Exercise details:
Answer these questions from the abstract below:
(a) How many women took part, and what was their mean age?
(b) What measure defined LossAMM?
(c) What correlation was reported between LossMS and LossAMM?

Page excerpt:
J Gerontol A Biol Sci Med Sci ; 62(3): 330-5, 2007 Mar.
Artículo en Inglés | MEDLINE | ID: mdl-17389732

RESUMEN

BACKGROUND: Different factors may predict loss of appendicular muscle mass (LossAMM) and loss of muscle strength (LossMS). We investigated the relationship between LossAMM or LossMS and baseline anthropometric measures, lifestyle habits, hormones, lipid profiles, and inflammatory markers in 49 healthy postmenopausal women (54.1 +/- 4.3 years) in a 24-36-month prospective study. METHODS: We measured parameters of lifestyle habits, anthropometry, lipid profiles, and blood levels of testosterone, estrone, estradiol, cortisol, dihydroepiandrostenedione, luteinizing hormone, intact parathyroid hormone (iPTH), 25-hydroxyvitamin D, thyroxine, leptin, adiponectin, C-reactive protein (CRP), and interleukin-6 and interleukin-2 receptors. Percentage of loss per year of isometric knee extensor strength defined LossMS, and percentage of loss of AMM per year (dual x-ray absorptiometry) defined LossAMM. RESULTS: The means (standard deviation) for LossMS and LossAMM were 1.17%/y (2.03) and 0.60%/y (0.74) and did not correlate (r = -0.001; p =.99). LossMS correlated negatively with level of physical activity (r = -0.28), femoral BMD (r = -0.30), alcohol consumption (r = -0.30), and luteinizing hormone (r = -0.32) and positively with estrone (r = 0.29) and iPTH (r = 0.32) (each at p <.05). LossAMM correlated negatively with AMM (r = -0.41; p <.01). Stepwise regression analyses showed that LossMS was significantly predicted by baseline physical activity (beta = -0.39) with an explanation of variation of the model (R(2)) of 6%, body mass index (BMI) (-0.40; 3%), high-density lipoprotein cholesterol (-0.29; 3%), estrone (0.32; 6%), iPTH (0.27; 7%), and interleukin-2 receptor (0.32; 5%). LossAMM was predicted by baseline height (0.56; 47%), body mass index (1.04; 83%), AMM (-0.92; 76%), thyroxine (-0.33; 8%), estrone (-0.61; 30%), and dihydroepiandrostenedione (0.44; 28%). CONCLUSIONS: LossMS and LossAMM in young postmenopausal women were not correlated with one another, and were determined by different factors.

Data listing:
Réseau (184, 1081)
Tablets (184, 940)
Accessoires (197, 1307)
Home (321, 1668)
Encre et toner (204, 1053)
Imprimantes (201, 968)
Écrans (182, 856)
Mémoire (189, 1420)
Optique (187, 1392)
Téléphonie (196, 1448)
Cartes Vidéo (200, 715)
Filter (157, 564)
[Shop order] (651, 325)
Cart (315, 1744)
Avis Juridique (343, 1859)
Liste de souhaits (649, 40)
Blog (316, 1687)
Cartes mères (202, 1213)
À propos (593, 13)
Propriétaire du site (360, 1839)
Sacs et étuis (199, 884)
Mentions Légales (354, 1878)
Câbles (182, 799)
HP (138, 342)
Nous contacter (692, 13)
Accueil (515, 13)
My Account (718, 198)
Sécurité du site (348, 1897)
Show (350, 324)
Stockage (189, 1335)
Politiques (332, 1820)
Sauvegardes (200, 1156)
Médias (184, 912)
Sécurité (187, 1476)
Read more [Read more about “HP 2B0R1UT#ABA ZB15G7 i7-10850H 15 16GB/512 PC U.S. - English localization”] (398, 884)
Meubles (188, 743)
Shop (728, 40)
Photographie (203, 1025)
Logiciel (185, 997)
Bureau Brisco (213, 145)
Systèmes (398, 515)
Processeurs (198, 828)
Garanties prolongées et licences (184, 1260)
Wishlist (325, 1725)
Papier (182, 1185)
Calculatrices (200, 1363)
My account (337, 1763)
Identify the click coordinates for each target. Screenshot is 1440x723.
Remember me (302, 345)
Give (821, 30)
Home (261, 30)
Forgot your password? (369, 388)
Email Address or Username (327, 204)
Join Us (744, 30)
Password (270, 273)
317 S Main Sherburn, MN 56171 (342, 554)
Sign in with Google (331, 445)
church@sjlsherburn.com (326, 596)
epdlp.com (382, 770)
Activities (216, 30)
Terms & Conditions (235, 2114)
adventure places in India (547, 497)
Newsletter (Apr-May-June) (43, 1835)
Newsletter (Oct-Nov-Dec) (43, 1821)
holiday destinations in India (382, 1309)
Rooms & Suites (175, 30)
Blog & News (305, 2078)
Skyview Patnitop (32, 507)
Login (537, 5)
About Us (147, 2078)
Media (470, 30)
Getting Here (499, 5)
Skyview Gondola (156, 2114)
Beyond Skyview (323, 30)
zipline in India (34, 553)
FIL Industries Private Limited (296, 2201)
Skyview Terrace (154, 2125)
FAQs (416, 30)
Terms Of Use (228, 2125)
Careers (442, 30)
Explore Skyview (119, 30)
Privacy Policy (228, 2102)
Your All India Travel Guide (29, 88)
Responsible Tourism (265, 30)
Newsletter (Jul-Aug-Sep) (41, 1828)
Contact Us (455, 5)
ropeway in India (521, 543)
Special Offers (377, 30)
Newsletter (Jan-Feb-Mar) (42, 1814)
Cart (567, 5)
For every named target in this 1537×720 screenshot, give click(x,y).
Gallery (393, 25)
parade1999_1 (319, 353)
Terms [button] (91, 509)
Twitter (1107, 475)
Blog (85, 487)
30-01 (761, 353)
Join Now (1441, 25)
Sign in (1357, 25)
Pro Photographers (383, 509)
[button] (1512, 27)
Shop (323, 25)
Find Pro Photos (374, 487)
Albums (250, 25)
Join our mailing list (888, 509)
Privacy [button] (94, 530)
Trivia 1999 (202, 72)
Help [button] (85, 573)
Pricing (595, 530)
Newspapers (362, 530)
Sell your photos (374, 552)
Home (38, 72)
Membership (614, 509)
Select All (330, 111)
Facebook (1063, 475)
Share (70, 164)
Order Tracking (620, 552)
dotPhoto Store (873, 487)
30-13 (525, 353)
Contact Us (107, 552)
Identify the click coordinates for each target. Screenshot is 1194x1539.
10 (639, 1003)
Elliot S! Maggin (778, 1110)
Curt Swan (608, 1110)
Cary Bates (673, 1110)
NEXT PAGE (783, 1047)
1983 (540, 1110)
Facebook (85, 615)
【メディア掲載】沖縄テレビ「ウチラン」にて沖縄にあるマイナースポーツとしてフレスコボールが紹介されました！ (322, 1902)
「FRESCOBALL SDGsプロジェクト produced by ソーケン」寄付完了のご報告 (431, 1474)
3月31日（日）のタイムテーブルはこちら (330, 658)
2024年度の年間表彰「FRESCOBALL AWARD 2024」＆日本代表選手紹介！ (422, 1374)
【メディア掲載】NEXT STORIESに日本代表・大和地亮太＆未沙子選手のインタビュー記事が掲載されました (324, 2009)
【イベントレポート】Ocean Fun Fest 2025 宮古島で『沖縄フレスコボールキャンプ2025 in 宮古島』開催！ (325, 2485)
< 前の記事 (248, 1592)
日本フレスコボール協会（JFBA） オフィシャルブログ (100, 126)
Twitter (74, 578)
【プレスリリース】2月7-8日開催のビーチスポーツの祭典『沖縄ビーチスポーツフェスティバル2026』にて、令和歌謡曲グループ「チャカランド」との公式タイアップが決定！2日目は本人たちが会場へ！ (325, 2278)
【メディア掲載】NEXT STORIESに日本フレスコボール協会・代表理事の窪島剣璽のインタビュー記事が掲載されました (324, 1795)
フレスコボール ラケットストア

Task result:
(a) 49 healthy postmenopausal women, with a mean age of 54.1 ± 4.3 years.
(b) The percentage of loss of appendicular muscle mass per year, measured by dual x-ray absorptiometry.
(c) r = -0.001 (p = .99); the two did not correlate.